WASHINGTON - The US Senate today approved the nomination of Federal Reserve Board Governor Donald Kohn, a monetary policy veteran, to be vice chairman at the central bank.
The Senate approved the nomination on a voice vote.
Kohn, who has served on the central bank's board since August 2002, has spent his entire 36-year career within the Fed system and is considered a safe pair of hands by analysts.
The Senate vote clears him to serve a four-year term as the No. 2 official at the US central bank. His separate term as a member of the Fed's board runs through January 2016.
Sen.
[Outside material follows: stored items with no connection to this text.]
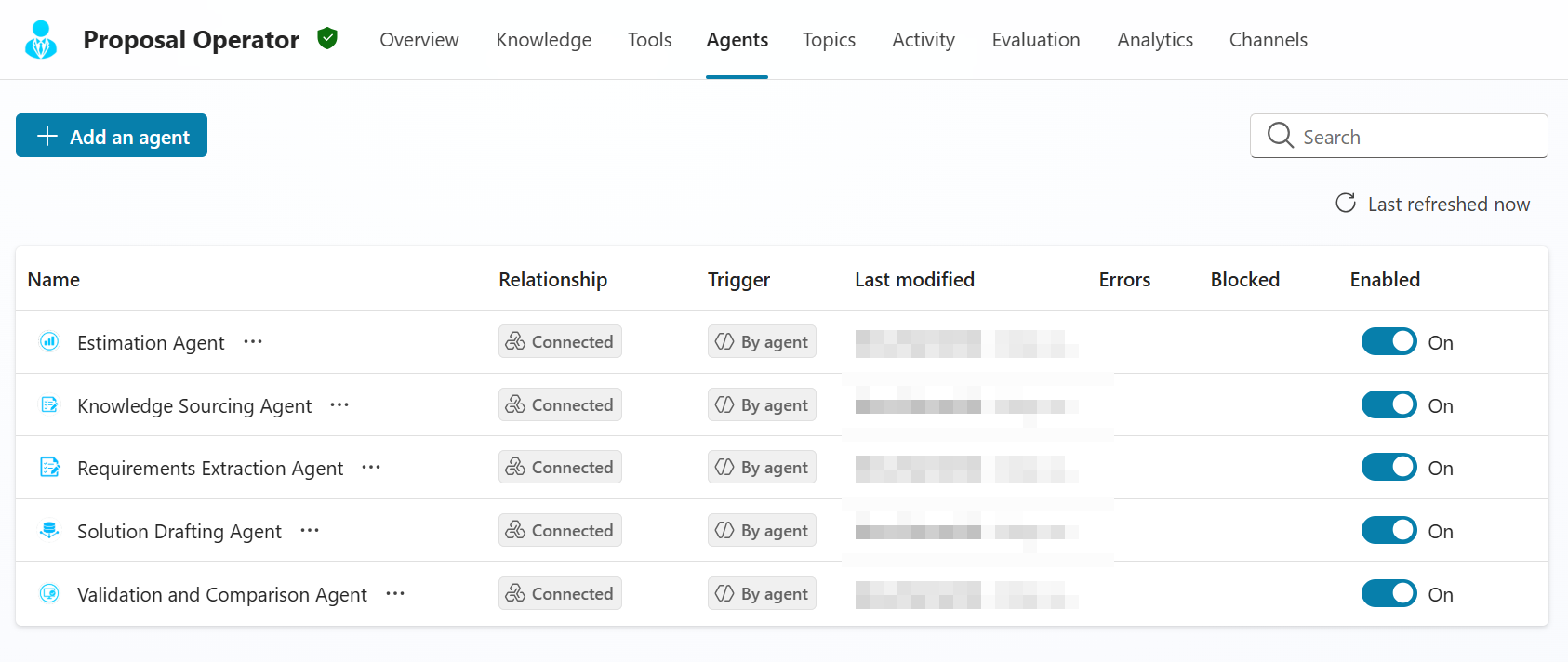
Task: Click the Knowledge Sourcing Agent icon
Action: click(x=49, y=404)
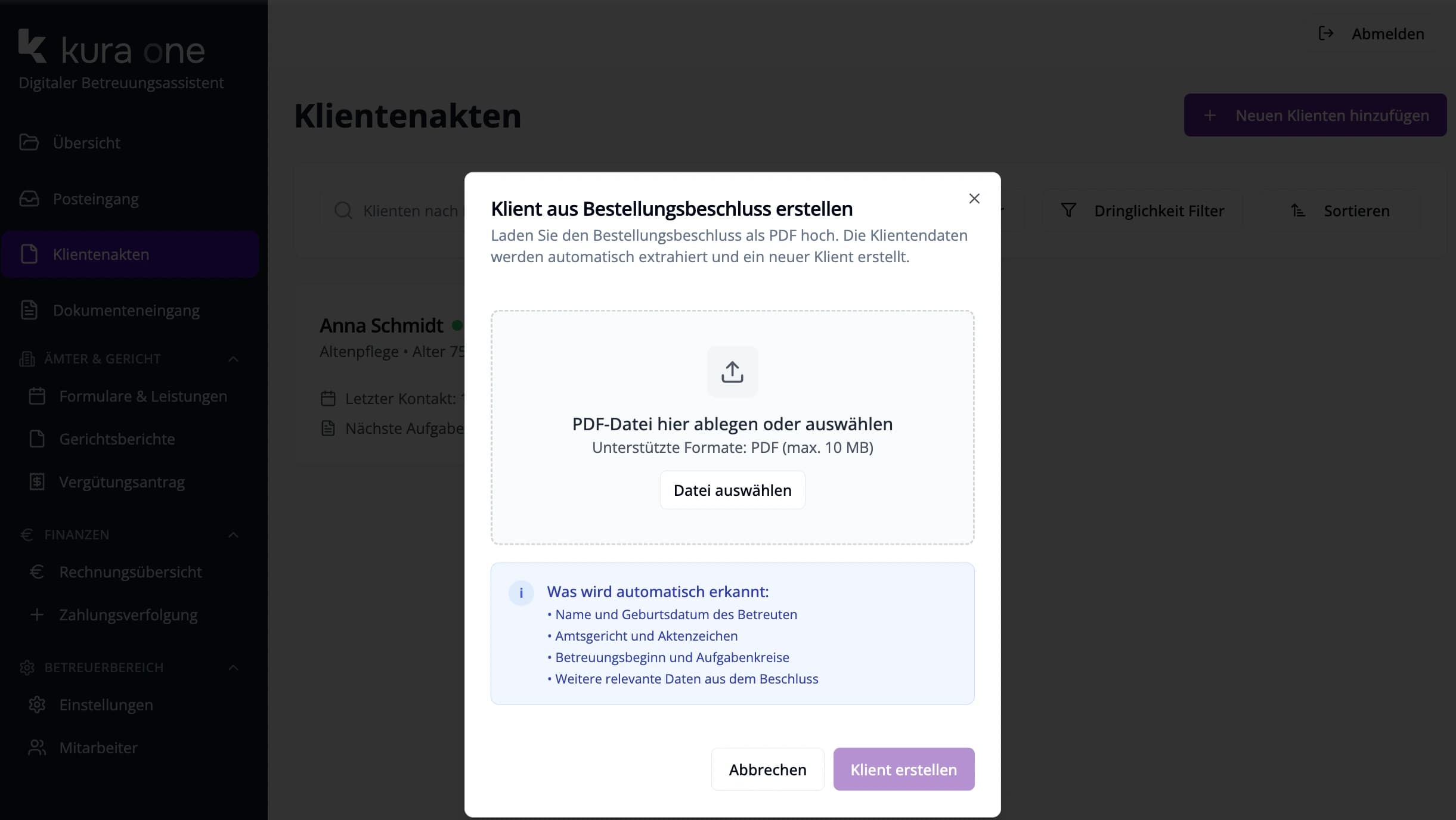
Task: Open Posteingang from the sidebar
Action: click(x=95, y=199)
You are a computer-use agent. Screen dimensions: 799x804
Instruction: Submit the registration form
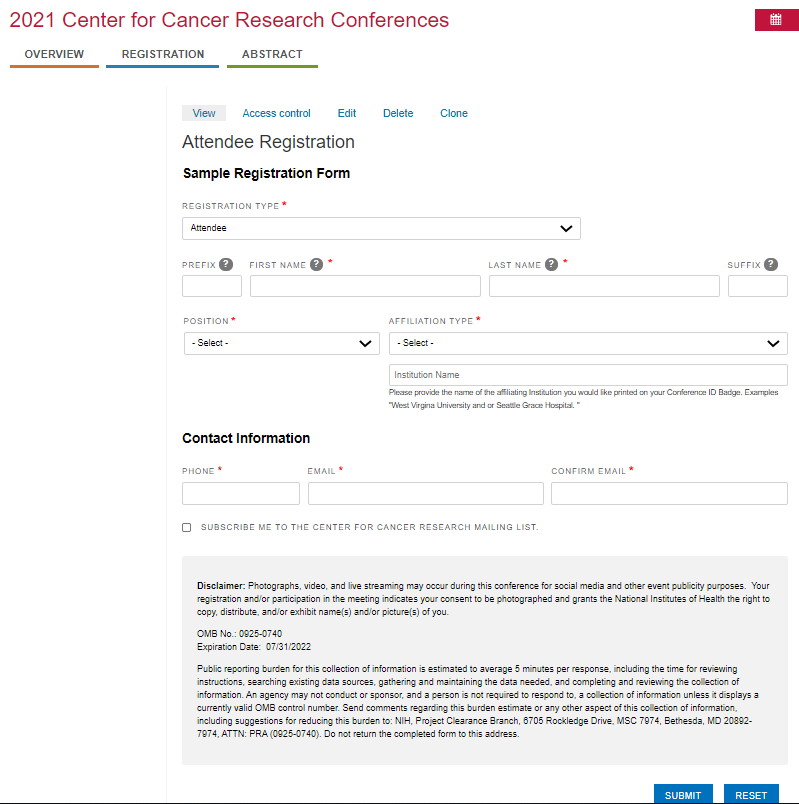point(683,795)
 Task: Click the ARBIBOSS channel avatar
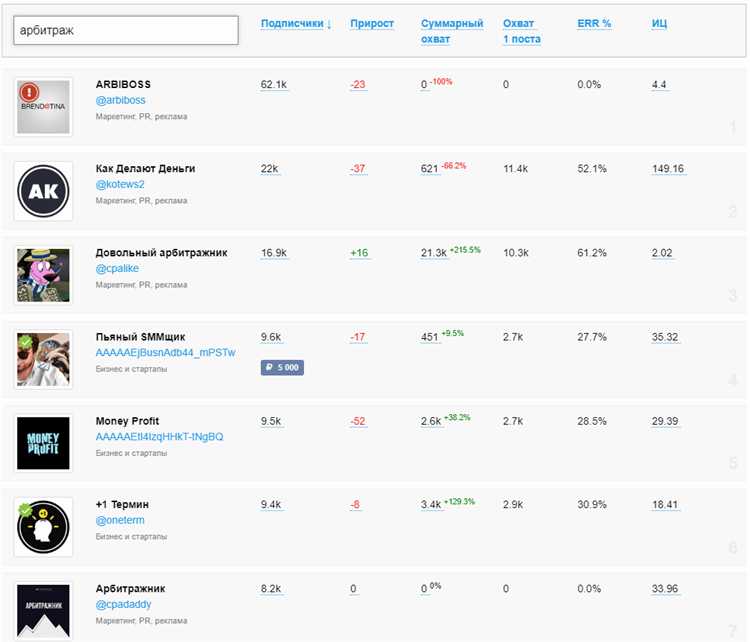44,107
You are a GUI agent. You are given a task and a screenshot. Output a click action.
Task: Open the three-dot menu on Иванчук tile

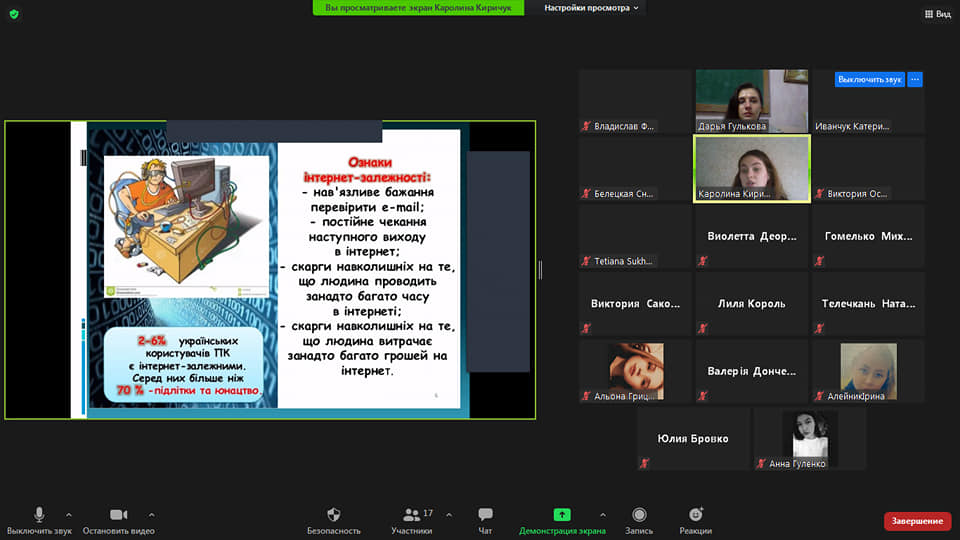tap(914, 79)
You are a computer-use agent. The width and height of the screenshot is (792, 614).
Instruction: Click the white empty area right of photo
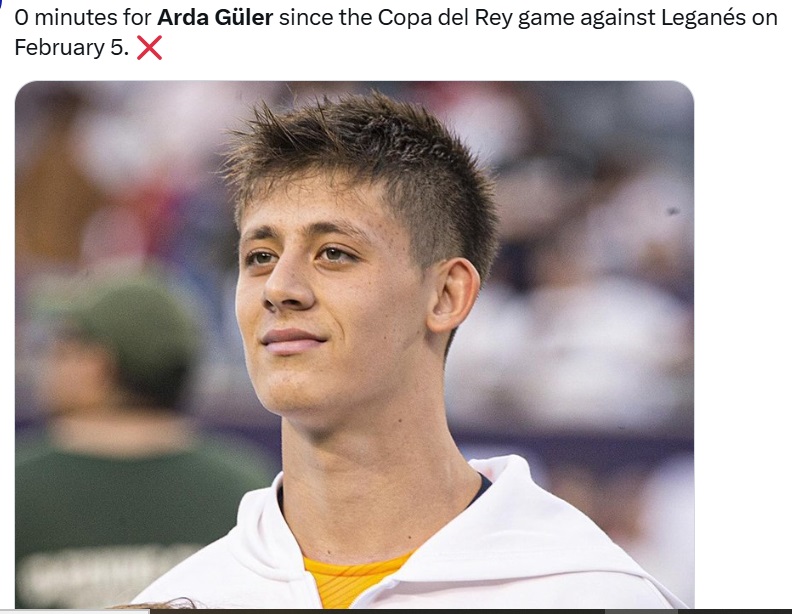pyautogui.click(x=742, y=343)
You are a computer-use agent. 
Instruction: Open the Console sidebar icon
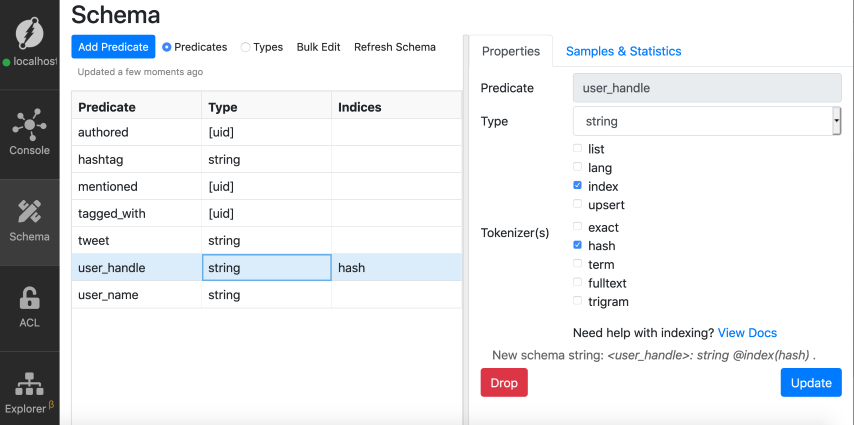30,124
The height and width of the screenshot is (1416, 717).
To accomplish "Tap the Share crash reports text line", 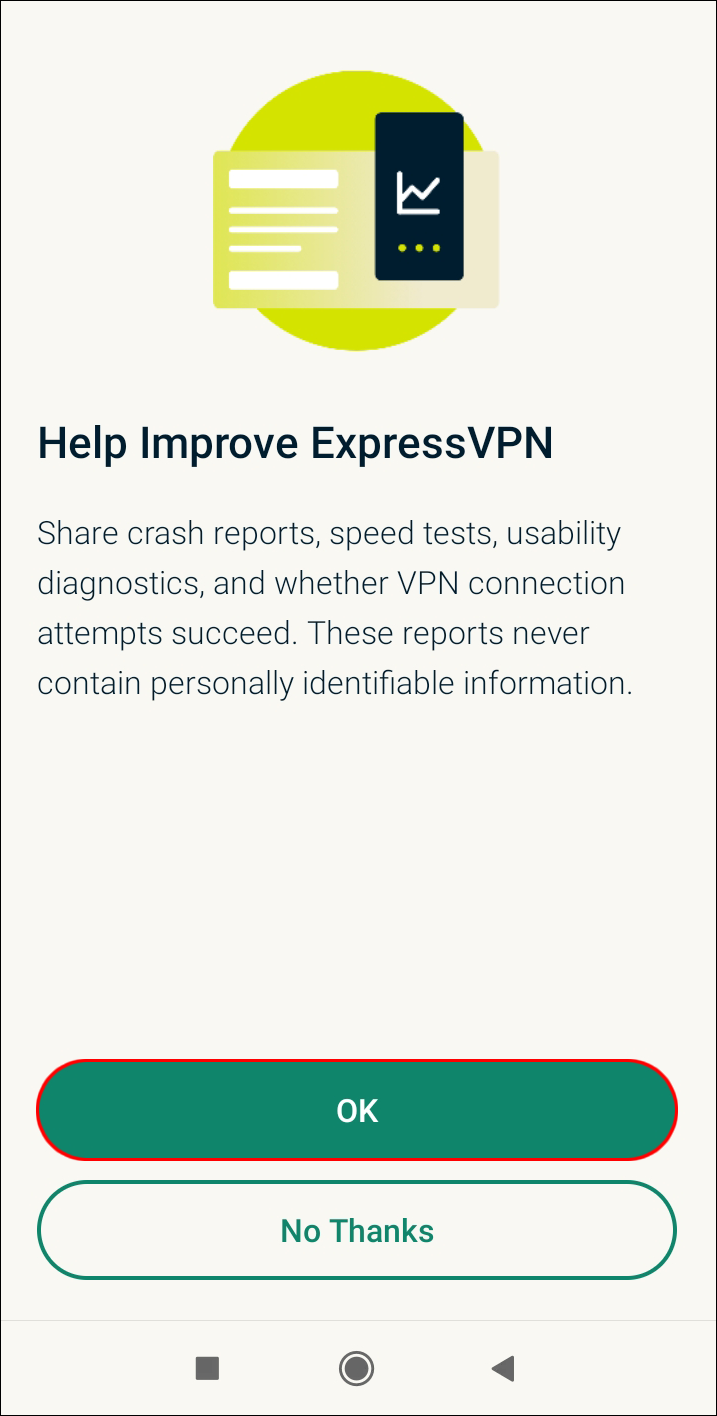I will (329, 533).
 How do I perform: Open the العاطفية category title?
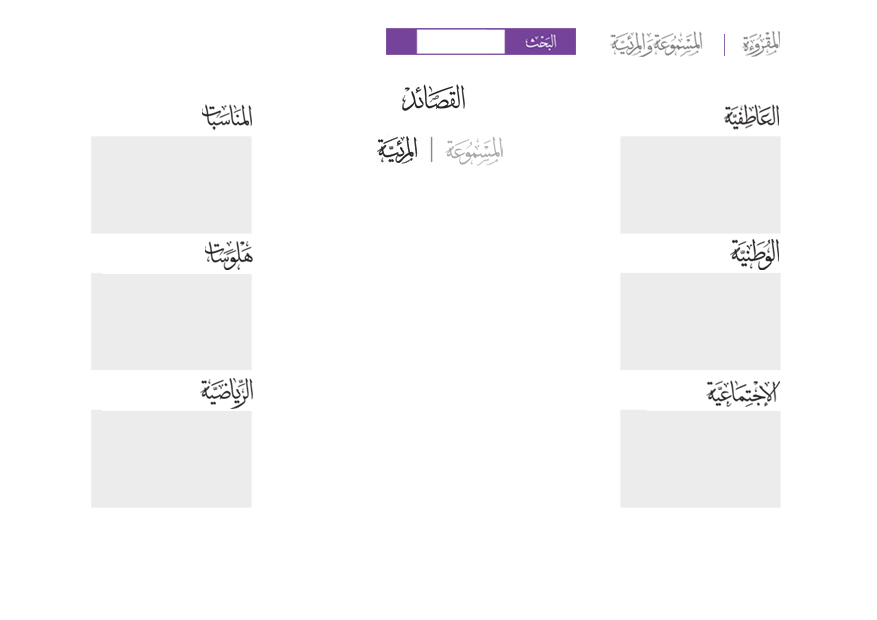point(751,117)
Jim Bunning, a Kentucky Republican who is a member of Senate's banking and budget committees, announced his opposition to Kohn's confirmation saying, "I do not think he has been an independent voice at the Fed."
Bunning, who was the lone senator to talk about Kohn on the Senate floor before he was approved, added he was "convinced" Kohn would back another increase in interest rates later this month.
"The Fed has a bad record of overshooting and I'm afraid they will overshoot this time" in its efforts to battle inflation concerns with rate hikes, Bunning said.
Kohn was a top lieutenant to former Fed Chairman Alan Greenspan, serving as the central bank's top staffer on monetary policy issues before being elevated to his current policy-making position.
At a hearing on his nomination earlier this month, Kohn told the Senate Banking Committee that recent elevated inflation readings had raised a "warning flag" that the central bank could not ignore.
"The economy is slowing down and that will help to dampen inflation pressures, but at the same time, there are some danger signs out there that we need to be quite attentive to," he said.
Financial markets, which expect a 17th straight increase in interest rates when Fed officials gather June 28-29, consider Kohn among the most influential officials at the central bank.
The 63-year-old Fed veteran pursues policy through the risk-management prism Greenspan employed, in which unlikely events are given greater weight in deliberations if the fallout, should they occur, are particularly dire.
Like Greenspan, Kohn has voiced opposition to the adoption of numerical inflation targets for US monetary policy -- but he has not entirely closed the door to announcing a numerical inflation goal, a step Fed Chairman Ben Bernanke thinks could make it easier to keep prices in check.
"We've seen an illustration in the last couple months in which .. inflation expectations have come a little bit unhinged," Kohn said at a conference last week.
"We'll begin to talk about whether there are some ways to better anchor expectations without putting ourself in a straitjacket." Bernanke has tapped Kohn to lead a panel charged with framing discussions on communications issues among Fed policy-makers.
Kohn began his career at the Kansas City Federal Reserve Bank in 1970, moving to the Fed board's research staff in 1975, where he served in a number of positions before being elevated to the head of the Monetary Affairs Division in 1987.
Kohn, a political independent, is married and has two children. He has a bachelor's degree from the College of Wooster and a doctorate from the University of Michigan.
He will succeed Roger Ferguson, who stepped down as vice chairman in late April.